¿Qué pensamos cuando decimos que alguien es persona
de carácter?

Quizá la adaptación firme de su voluntad en una dirección, la lealtad personal hacia unos principios que no ceden a las conveniencias del momento, la perseverancia en obedecer a la voz de su conciencia, o quizá la independencia de su criterio frente al qué dirán.

Hay muchas definiciones de carácter: Un modo de obrar siempre consecuente cuyos móviles son principios firmes, constancia de la voluntad en el servicio del ideal reconocido como verdadero, perseverancia en plasmar un noble concepto de la vida, y muchas más.

 

¿Qué puede hacer un padre o una madre para que sus hijos sean personas de carácter?

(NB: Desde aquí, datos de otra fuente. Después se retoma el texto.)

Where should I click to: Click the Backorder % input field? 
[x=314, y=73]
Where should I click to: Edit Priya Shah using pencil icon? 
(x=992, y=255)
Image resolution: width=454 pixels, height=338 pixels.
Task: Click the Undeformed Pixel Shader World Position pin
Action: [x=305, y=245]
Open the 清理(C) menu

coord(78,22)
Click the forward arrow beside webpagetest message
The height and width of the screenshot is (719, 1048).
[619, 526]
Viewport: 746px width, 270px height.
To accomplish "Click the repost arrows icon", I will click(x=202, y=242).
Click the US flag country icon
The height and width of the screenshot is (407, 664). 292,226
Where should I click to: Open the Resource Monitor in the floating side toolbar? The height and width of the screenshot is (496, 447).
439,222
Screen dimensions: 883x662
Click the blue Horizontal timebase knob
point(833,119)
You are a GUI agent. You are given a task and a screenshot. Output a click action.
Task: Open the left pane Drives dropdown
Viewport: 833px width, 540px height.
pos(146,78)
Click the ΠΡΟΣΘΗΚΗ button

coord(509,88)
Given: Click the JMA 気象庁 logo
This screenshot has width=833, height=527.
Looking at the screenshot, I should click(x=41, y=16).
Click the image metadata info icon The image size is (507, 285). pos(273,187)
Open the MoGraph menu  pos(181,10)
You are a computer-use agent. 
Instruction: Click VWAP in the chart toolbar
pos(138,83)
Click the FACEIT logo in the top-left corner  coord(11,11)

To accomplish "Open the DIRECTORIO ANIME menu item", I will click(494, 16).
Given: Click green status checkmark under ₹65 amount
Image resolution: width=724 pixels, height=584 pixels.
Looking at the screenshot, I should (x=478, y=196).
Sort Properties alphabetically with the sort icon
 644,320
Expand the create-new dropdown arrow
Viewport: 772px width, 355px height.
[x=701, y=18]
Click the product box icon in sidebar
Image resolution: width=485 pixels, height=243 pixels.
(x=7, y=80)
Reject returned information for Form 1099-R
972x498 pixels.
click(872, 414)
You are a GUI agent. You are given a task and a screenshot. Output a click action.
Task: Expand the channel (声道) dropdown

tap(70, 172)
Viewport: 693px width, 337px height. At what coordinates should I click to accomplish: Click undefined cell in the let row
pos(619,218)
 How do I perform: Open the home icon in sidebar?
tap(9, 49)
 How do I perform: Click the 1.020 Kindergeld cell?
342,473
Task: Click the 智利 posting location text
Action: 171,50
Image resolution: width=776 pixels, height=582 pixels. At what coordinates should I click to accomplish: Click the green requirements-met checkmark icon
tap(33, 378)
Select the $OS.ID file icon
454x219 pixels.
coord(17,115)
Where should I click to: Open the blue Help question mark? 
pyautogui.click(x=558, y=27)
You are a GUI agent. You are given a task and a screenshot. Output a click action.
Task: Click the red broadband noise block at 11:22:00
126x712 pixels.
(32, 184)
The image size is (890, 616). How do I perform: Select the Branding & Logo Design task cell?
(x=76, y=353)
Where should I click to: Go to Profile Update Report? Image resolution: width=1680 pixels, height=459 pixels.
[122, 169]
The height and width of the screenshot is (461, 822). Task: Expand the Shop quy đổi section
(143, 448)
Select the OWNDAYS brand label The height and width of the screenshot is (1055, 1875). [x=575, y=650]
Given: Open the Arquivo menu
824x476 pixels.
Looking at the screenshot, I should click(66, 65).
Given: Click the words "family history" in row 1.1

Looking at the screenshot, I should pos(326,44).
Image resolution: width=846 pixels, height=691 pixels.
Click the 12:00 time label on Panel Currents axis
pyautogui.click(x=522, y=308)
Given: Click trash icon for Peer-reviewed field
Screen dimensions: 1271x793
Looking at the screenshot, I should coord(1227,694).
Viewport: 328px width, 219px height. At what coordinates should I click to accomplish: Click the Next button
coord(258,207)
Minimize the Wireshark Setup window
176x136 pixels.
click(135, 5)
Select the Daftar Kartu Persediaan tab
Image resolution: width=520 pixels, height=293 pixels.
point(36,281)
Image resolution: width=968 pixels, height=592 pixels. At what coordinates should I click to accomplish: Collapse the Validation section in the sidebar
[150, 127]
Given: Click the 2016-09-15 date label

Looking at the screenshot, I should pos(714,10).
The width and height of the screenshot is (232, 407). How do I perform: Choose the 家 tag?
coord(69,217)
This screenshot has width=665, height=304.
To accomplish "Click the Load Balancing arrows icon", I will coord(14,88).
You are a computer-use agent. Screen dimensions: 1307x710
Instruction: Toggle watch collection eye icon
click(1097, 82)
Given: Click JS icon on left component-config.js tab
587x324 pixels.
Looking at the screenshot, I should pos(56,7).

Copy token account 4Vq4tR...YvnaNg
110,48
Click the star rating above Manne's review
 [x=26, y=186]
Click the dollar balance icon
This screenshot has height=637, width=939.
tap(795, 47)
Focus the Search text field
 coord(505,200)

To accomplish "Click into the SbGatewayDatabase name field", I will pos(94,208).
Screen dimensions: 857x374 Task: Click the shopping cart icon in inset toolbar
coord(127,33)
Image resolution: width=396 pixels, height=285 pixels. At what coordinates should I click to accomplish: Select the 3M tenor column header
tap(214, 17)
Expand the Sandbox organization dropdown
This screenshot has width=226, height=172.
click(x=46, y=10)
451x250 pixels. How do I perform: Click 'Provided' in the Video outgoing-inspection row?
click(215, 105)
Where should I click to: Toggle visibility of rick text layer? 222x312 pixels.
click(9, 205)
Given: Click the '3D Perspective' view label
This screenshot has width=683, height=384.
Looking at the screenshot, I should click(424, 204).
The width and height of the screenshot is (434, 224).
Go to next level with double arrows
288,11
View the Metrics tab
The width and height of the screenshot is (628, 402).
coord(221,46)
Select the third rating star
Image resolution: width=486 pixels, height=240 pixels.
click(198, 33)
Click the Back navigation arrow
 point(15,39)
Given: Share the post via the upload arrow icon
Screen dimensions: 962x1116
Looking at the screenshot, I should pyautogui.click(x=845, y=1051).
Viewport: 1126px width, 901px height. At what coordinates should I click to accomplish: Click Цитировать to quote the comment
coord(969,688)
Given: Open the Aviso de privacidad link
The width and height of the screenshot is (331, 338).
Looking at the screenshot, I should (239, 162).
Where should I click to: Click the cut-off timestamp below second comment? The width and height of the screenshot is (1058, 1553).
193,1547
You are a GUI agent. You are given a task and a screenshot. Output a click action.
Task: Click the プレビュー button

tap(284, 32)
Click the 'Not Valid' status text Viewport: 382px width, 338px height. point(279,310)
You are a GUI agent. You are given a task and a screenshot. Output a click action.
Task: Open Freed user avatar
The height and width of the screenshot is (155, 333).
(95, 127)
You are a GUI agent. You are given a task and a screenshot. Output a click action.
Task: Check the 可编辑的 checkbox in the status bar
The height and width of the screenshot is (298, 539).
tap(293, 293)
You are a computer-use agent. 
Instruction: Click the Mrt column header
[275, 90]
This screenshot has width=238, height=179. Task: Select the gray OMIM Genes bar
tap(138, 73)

Primero –y es más importante de lo que parece– tendrás que definir qué principios y qué ideales quieres que tengan tus hijos.
A continuación, tendrás que procurar que vayan comprendiendo la importancia que esto tiene para su vida y, sobre todo, que entiendan que nadie podrá hacerlo en su lugar. Y como en las ideas no cabe la imposición, conviene que lo hables de vez en cuando con tus hijos, que suelen ser más razonables de lo que parecen. Y cuando lo hagas, esfuérzate en hablarles normal. A los chicos les gusta que se dirijan a ellos de modo natural y con voz suave. A muchos adultos les encanta hablarles con aire paternalista, si no es que además, en tono subido y autoritario. Pero ellos agradecen mucho que se les hable de modo normal, como a los mayores. Después tendrás que determinar de qué modo van a acostumbrarse a obrar según esos principios. Porque lo más difícil no es formular principios rectos, eso se consigue con relativa facilidad; hay que persistir en ellos a pesar de las cambiantes circunstancias de la vida, porque buenos proyectos tenemos todos, pero luego hay que llevarlos a la práctica, que es difícil. Y conseguir que los hijos los lleven también a la práctica, es más difícil todavía.
Empieza por cosas pequeñas.

 

Siembra un pensamiento –dice Toth– y segarás un deseo, siembra un deseo y recogerás una acción, siembra una acción y cosecharás una costumbre, siembra una costumbre y segarás el carácter. De pequeños pensamientos y acciones, va tejiéndose la suerte de la vida.

Podríamos decir que el éxito está en descubrir la natural sucesión educativa:

Motivación en los valores.

Actos favorables.

Arraigar las virtudes.

Consolidar el carácter.

 

“Quien en nombre de la libertad renuncia a ser el que tiene que ser, ya se ha matado en vida. Su existencia consistirá en una perpetua fuga de la única realidad que podía ser”.